Across the entries that follow, work out the number of lines containing the string "checkbox", and state it alone.

* * * * * * *

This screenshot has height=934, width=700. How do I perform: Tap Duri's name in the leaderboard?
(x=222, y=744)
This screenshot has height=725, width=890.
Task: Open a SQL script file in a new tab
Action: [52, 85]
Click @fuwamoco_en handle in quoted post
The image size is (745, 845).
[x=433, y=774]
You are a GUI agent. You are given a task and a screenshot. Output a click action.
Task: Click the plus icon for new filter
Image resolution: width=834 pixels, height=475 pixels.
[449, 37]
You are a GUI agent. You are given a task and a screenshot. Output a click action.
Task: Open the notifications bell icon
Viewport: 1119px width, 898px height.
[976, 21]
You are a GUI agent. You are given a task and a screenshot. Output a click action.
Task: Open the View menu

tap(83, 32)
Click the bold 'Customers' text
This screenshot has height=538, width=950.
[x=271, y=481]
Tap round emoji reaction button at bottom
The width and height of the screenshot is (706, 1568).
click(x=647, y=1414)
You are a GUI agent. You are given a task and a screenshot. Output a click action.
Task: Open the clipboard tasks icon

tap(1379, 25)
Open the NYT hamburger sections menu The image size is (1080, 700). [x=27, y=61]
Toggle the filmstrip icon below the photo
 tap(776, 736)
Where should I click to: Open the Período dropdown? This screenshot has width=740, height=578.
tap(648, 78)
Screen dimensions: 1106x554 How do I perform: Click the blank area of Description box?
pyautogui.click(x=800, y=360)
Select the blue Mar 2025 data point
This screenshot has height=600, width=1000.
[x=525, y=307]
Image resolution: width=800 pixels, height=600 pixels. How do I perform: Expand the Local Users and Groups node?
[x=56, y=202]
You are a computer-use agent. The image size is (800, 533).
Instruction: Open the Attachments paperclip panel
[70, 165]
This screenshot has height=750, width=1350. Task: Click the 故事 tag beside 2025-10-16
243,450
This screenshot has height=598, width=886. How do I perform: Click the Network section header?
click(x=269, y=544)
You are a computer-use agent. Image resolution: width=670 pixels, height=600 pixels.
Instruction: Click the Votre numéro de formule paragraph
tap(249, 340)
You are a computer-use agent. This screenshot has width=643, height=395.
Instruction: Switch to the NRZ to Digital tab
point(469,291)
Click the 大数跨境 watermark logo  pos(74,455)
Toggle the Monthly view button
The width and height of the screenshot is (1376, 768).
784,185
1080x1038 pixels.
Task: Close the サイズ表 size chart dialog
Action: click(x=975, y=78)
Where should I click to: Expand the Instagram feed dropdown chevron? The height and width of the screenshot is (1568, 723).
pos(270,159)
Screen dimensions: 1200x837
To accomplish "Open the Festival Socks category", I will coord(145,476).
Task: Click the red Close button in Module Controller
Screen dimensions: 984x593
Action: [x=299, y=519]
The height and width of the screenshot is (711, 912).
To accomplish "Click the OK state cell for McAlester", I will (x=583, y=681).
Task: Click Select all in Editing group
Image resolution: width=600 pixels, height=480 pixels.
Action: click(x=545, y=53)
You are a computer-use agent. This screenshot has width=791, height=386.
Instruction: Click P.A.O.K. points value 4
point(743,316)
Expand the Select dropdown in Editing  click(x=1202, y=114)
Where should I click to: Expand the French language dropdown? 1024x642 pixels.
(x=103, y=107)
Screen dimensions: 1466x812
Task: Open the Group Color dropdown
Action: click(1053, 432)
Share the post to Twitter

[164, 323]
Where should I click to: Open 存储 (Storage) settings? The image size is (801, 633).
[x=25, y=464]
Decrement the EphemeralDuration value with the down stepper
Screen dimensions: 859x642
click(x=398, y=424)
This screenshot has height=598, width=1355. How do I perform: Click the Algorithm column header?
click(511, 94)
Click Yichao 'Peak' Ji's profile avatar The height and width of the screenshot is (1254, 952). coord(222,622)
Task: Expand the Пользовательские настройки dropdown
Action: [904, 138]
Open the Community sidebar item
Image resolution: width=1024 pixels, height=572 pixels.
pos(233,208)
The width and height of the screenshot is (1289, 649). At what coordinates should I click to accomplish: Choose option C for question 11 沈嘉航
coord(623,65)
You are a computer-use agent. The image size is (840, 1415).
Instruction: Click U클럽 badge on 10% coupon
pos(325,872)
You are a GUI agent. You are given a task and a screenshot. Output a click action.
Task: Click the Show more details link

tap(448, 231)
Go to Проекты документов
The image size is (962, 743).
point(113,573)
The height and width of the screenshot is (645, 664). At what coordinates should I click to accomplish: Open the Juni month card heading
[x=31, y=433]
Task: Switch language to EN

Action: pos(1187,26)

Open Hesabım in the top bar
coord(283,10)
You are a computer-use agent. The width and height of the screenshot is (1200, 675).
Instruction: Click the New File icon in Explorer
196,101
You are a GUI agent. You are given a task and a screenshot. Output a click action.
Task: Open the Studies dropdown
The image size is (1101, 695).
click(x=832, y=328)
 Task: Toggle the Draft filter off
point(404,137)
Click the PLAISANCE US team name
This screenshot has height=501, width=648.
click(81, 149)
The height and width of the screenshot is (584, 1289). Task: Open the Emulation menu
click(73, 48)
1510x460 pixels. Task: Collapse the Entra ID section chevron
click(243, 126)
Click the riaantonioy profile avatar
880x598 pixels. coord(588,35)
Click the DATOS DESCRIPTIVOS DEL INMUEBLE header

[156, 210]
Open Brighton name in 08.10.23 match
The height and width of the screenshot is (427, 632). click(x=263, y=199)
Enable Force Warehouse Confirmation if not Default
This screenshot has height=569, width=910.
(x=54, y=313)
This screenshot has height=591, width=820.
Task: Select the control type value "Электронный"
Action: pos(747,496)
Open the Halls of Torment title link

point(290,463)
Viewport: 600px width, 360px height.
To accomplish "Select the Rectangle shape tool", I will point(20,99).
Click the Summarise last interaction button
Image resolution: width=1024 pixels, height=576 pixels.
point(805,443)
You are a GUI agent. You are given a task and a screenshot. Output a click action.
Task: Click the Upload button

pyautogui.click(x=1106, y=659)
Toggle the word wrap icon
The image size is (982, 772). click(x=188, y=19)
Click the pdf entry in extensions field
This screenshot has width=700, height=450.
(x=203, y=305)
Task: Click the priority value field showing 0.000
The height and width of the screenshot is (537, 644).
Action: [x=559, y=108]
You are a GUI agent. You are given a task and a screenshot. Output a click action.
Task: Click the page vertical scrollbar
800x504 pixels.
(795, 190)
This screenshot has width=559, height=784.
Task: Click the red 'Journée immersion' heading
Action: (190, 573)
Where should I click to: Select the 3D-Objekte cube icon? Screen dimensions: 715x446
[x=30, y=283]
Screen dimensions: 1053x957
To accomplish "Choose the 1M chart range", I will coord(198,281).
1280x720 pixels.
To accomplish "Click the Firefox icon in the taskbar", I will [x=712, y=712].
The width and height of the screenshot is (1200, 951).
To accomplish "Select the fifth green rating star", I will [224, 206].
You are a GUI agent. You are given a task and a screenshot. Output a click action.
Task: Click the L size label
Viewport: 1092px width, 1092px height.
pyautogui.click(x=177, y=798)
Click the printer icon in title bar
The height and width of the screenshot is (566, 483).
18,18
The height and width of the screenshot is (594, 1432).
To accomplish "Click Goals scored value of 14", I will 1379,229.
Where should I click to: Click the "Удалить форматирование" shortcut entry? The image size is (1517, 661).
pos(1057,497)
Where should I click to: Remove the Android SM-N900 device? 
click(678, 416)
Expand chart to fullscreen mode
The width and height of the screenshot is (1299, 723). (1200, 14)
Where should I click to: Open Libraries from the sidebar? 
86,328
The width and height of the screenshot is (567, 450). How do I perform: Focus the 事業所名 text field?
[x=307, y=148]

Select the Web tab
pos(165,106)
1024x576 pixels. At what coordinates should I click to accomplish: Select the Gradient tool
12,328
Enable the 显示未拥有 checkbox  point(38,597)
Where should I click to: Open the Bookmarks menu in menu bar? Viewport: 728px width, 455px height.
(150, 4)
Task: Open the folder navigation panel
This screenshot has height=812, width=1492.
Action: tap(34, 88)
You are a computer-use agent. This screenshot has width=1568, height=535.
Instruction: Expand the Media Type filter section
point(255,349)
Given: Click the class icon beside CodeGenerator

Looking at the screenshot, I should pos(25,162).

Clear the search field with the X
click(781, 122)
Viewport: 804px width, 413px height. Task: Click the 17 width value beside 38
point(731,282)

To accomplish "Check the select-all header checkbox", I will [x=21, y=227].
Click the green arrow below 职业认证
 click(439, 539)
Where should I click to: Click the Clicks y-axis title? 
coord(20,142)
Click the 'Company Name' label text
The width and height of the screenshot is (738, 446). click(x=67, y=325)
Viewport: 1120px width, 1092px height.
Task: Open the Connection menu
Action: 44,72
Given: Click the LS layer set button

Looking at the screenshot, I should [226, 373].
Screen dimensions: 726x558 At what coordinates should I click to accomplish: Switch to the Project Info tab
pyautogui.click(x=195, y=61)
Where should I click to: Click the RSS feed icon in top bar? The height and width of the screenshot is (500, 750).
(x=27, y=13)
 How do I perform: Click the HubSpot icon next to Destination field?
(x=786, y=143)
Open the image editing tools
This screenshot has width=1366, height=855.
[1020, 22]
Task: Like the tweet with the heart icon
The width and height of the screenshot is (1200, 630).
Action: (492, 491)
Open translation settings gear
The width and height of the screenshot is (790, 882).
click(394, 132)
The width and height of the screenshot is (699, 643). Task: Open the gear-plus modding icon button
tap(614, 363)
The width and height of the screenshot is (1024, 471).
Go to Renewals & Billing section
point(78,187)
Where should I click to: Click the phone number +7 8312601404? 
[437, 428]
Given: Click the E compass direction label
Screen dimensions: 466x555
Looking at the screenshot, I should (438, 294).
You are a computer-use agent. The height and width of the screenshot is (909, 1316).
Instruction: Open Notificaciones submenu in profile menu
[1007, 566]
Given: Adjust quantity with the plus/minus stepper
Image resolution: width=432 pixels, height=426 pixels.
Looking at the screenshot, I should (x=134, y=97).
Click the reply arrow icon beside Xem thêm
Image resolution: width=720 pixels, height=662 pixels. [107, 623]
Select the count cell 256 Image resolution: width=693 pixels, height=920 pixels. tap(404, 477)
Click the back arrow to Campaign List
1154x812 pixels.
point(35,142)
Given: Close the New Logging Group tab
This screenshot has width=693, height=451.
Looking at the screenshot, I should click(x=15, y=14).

* * * * * * *

§ Output of the task
2